#### Available records ####
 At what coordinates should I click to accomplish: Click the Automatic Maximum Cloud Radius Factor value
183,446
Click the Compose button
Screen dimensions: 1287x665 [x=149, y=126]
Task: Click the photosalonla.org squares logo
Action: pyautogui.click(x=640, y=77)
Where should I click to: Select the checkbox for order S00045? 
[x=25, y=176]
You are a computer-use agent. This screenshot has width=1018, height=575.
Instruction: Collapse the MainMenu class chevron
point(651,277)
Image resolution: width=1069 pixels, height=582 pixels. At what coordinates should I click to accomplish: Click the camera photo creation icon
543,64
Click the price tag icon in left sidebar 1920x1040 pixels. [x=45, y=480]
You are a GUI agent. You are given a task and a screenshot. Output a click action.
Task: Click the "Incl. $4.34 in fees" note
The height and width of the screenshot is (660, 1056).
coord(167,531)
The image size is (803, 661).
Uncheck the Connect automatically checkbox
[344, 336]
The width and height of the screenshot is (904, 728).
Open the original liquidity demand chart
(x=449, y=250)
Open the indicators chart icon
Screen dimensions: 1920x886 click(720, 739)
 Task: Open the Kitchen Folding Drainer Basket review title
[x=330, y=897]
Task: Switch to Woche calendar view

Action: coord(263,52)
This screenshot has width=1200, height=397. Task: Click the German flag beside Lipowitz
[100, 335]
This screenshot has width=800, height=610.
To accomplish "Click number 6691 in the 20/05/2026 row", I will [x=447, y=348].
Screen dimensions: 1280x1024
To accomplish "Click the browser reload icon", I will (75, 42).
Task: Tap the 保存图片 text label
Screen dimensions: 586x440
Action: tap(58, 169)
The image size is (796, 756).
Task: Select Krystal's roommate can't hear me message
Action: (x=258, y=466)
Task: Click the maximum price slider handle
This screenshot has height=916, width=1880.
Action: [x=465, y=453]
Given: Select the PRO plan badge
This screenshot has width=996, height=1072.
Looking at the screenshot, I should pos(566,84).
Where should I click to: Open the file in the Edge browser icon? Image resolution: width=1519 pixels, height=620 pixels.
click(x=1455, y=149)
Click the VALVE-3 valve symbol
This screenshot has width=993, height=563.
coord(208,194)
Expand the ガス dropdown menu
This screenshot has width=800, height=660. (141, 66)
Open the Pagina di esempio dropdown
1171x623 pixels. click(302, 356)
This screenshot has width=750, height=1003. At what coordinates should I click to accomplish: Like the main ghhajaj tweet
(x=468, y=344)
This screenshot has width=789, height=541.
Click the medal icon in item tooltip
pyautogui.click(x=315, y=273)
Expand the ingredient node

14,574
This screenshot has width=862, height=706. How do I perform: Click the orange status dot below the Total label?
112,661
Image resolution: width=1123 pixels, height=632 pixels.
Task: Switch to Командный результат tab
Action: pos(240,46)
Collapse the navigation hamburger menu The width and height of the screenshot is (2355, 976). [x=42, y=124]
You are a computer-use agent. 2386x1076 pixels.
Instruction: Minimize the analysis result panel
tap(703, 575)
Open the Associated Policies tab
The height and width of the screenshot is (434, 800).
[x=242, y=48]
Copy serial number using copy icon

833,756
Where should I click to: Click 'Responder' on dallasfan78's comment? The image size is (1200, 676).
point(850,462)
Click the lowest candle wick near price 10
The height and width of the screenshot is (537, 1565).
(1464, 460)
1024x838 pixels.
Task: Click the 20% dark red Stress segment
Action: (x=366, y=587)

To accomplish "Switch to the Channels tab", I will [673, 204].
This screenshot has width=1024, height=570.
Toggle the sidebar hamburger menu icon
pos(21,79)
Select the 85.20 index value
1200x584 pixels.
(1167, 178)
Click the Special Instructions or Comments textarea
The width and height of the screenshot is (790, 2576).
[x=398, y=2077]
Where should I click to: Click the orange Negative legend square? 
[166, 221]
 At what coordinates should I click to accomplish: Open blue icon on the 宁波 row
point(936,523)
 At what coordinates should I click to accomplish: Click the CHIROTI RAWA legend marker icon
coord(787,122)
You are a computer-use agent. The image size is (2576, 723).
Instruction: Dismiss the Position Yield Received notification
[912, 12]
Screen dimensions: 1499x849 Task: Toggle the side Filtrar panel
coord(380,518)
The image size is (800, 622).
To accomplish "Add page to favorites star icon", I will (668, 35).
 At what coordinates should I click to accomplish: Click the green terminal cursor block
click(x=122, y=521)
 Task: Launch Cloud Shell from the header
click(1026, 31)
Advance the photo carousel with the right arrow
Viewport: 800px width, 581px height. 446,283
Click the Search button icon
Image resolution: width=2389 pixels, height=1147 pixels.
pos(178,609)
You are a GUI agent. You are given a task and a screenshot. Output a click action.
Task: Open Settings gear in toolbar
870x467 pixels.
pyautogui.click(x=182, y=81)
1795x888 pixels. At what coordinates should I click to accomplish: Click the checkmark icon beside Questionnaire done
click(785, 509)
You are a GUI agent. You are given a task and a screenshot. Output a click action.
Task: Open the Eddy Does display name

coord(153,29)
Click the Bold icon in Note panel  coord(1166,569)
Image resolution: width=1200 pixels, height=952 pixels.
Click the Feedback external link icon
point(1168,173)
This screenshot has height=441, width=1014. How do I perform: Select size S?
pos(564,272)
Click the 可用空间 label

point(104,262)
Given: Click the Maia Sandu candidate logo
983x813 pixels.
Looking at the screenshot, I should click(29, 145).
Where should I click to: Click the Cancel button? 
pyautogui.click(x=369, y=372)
####
> _Your goal_
In the entries above, find the line with "Where should I click to: Open" and the line with "Open the Associated Policies tab", then restate word for word both of them and every line between, with nothing more.

> _Task answer_
Where should I click to: Open the file in the Edge browser icon? Image resolution: width=1519 pixels, height=620 pixels.
click(x=1455, y=149)
Click the VALVE-3 valve symbol
This screenshot has width=993, height=563.
coord(208,194)
Expand the ガス dropdown menu
This screenshot has width=800, height=660. (141, 66)
Open the Pagina di esempio dropdown
1171x623 pixels. click(302, 356)
This screenshot has width=750, height=1003. At what coordinates should I click to accomplish: Like the main ghhajaj tweet
(x=468, y=344)
This screenshot has width=789, height=541.
Click the medal icon in item tooltip
pyautogui.click(x=315, y=273)
Expand the ingredient node

14,574
This screenshot has width=862, height=706. How do I perform: Click the orange status dot below the Total label?
112,661
Image resolution: width=1123 pixels, height=632 pixels.
Task: Switch to Командный результат tab
Action: pos(240,46)
Collapse the navigation hamburger menu The width and height of the screenshot is (2355, 976). [x=42, y=124]
You are a computer-use agent. 2386x1076 pixels.
Instruction: Minimize the analysis result panel
tap(703, 575)
Open the Associated Policies tab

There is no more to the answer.